• **PROBLEM**
Return every line of the material exactly.

***** DATA FOR THIS EXERCISE

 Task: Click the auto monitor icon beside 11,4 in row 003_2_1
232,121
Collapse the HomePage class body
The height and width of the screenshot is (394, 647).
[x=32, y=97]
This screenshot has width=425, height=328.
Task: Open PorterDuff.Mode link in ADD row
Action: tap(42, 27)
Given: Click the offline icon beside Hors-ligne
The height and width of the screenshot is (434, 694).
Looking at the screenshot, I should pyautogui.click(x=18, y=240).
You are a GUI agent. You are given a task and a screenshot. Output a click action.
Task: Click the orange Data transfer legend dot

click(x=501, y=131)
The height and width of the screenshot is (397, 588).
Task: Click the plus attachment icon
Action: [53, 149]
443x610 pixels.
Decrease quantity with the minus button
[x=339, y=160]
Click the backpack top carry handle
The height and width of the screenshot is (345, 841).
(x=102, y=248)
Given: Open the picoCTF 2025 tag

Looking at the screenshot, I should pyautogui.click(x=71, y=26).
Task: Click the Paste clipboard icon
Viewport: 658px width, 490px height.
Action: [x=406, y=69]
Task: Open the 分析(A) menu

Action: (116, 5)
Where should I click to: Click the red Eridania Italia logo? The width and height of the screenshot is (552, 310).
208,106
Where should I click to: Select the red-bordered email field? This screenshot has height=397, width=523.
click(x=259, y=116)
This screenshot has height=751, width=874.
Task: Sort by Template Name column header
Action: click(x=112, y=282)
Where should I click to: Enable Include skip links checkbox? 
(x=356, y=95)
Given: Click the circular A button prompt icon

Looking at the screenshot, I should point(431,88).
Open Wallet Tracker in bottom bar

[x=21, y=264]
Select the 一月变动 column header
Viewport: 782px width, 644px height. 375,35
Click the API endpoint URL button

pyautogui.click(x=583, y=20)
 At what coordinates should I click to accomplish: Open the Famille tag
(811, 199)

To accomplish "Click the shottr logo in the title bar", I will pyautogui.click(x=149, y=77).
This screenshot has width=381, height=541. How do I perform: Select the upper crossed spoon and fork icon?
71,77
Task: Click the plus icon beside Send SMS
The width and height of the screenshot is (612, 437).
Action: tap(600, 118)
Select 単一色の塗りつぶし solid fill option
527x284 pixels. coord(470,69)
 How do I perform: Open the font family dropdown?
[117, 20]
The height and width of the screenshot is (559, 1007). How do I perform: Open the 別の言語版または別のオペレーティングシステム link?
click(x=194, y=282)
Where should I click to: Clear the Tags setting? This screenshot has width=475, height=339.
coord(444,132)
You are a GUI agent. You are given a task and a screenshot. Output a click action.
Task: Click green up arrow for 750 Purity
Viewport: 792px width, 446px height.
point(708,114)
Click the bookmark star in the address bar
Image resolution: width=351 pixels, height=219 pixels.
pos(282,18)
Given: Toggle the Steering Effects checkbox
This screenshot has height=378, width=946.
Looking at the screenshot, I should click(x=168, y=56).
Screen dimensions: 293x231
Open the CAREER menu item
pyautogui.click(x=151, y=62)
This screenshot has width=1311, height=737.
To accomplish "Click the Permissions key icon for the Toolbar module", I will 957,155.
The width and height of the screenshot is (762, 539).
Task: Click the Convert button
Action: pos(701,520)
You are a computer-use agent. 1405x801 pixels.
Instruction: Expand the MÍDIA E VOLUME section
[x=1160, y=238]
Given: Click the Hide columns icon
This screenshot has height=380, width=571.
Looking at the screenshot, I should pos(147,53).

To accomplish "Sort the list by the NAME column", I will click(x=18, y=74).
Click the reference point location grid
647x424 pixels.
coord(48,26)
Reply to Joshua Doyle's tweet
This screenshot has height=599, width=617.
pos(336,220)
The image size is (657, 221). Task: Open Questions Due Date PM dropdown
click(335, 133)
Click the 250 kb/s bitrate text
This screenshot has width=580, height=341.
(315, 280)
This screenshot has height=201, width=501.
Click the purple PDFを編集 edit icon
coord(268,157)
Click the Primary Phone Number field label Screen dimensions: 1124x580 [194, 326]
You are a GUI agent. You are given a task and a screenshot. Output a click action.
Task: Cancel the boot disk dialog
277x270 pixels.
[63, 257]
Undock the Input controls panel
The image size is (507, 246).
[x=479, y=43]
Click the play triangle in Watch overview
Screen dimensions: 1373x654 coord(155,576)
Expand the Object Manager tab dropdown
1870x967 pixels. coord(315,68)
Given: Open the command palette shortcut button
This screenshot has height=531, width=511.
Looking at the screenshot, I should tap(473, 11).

**********

• **EXERCISE RESULT**
 Task: Click the auto monitor icon beside 11,4 in row 003_2_1
232,121
Collapse the HomePage class body
The height and width of the screenshot is (394, 647).
[x=32, y=97]
This screenshot has width=425, height=328.
Task: Open PorterDuff.Mode link in ADD row
Action: tap(42, 27)
Given: Click the offline icon beside Hors-ligne
The height and width of the screenshot is (434, 694).
Looking at the screenshot, I should pyautogui.click(x=18, y=240).
You are a GUI agent. You are given a task and a screenshot. Output a click action.
Task: Click the orange Data transfer legend dot

click(x=501, y=131)
The height and width of the screenshot is (397, 588).
Task: Click the plus attachment icon
Action: [53, 149]
443x610 pixels.
Decrease quantity with the minus button
[x=339, y=160]
Click the backpack top carry handle
The height and width of the screenshot is (345, 841).
(x=102, y=248)
Given: Open the picoCTF 2025 tag

Looking at the screenshot, I should pyautogui.click(x=71, y=26).
Task: Click the Paste clipboard icon
Viewport: 658px width, 490px height.
Action: [x=406, y=69]
Task: Open the 分析(A) menu

Action: (116, 5)
Where should I click to: Click the red Eridania Italia logo? The width and height of the screenshot is (552, 310).
208,106
Where should I click to: Select the red-bordered email field? This screenshot has height=397, width=523.
click(x=259, y=116)
This screenshot has height=751, width=874.
Task: Sort by Template Name column header
Action: click(x=112, y=282)
Where should I click to: Enable Include skip links checkbox? 
(x=356, y=95)
Given: Click the circular A button prompt icon

Looking at the screenshot, I should point(431,88).
Open Wallet Tracker in bottom bar

[x=21, y=264]
Select the 一月变动 column header
Viewport: 782px width, 644px height. 375,35
Click the API endpoint URL button

pyautogui.click(x=583, y=20)
 At what coordinates should I click to accomplish: Open the Famille tag
(811, 199)

To accomplish "Click the shottr logo in the title bar", I will pyautogui.click(x=149, y=77).
This screenshot has width=381, height=541. How do I perform: Select the upper crossed spoon and fork icon?
71,77
Task: Click the plus icon beside Send SMS
The width and height of the screenshot is (612, 437).
Action: tap(600, 118)
Select 単一色の塗りつぶし solid fill option
527x284 pixels. coord(470,69)
 How do I perform: Open the font family dropdown?
[117, 20]
The height and width of the screenshot is (559, 1007). How do I perform: Open the 別の言語版または別のオペレーティングシステム link?
click(x=194, y=282)
Where should I click to: Clear the Tags setting? This screenshot has width=475, height=339.
coord(444,132)
You are a GUI agent. You are given a task and a screenshot. Output a click action.
Task: Click green up arrow for 750 Purity
Viewport: 792px width, 446px height.
point(708,114)
Click the bookmark star in the address bar
Image resolution: width=351 pixels, height=219 pixels.
pos(282,18)
Given: Toggle the Steering Effects checkbox
This screenshot has height=378, width=946.
Looking at the screenshot, I should click(x=168, y=56).
Screen dimensions: 293x231
Open the CAREER menu item
pyautogui.click(x=151, y=62)
This screenshot has width=1311, height=737.
To accomplish "Click the Permissions key icon for the Toolbar module", I will 957,155.
The width and height of the screenshot is (762, 539).
Task: Click the Convert button
Action: pos(701,520)
You are a computer-use agent. 1405x801 pixels.
Instruction: Expand the MÍDIA E VOLUME section
[x=1160, y=238]
Given: Click the Hide columns icon
This screenshot has height=380, width=571.
Looking at the screenshot, I should pos(147,53).

To accomplish "Sort the list by the NAME column", I will click(x=18, y=74).
Click the reference point location grid
647x424 pixels.
coord(48,26)
Reply to Joshua Doyle's tweet
This screenshot has height=599, width=617.
pos(336,220)
The image size is (657, 221). Task: Open Questions Due Date PM dropdown
click(335, 133)
Click the 250 kb/s bitrate text
This screenshot has width=580, height=341.
(315, 280)
This screenshot has height=201, width=501.
Click the purple PDFを編集 edit icon
coord(268,157)
Click the Primary Phone Number field label Screen dimensions: 1124x580 [194, 326]
You are a GUI agent. You are given a task and a screenshot. Output a click action.
Task: Cancel the boot disk dialog
277x270 pixels.
[63, 257]
Undock the Input controls panel
The image size is (507, 246).
[x=479, y=43]
Click the play triangle in Watch overview
Screen dimensions: 1373x654 coord(155,576)
Expand the Object Manager tab dropdown
1870x967 pixels. coord(315,68)
Given: Open the command palette shortcut button
This screenshot has height=531, width=511.
Looking at the screenshot, I should tap(473, 11).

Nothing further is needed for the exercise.